-- Data records follows --

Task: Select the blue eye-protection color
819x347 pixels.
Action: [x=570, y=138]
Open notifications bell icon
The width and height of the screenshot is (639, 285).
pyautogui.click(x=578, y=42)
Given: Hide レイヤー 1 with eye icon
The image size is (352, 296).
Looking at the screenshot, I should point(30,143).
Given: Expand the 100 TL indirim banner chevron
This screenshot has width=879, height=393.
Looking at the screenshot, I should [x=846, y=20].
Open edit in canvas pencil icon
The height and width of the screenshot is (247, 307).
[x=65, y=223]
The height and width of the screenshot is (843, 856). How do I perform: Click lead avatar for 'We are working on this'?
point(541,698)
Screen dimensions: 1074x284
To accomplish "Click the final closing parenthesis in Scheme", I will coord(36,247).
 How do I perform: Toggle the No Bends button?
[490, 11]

-- Data records concluded --

◆ Problem requirements
Copy out each line of the records character for character.

◆ Answer box
Task: Select the blue eye-protection color
819x347 pixels.
Action: [x=570, y=138]
Open notifications bell icon
The width and height of the screenshot is (639, 285).
pyautogui.click(x=578, y=42)
Given: Hide レイヤー 1 with eye icon
The image size is (352, 296).
Looking at the screenshot, I should point(30,143).
Given: Expand the 100 TL indirim banner chevron
This screenshot has width=879, height=393.
Looking at the screenshot, I should [x=846, y=20].
Open edit in canvas pencil icon
The height and width of the screenshot is (247, 307).
[x=65, y=223]
The height and width of the screenshot is (843, 856). How do I perform: Click lead avatar for 'We are working on this'?
point(541,698)
Screen dimensions: 1074x284
To accomplish "Click the final closing parenthesis in Scheme", I will coord(36,247).
 How do I perform: Toggle the No Bends button?
[490, 11]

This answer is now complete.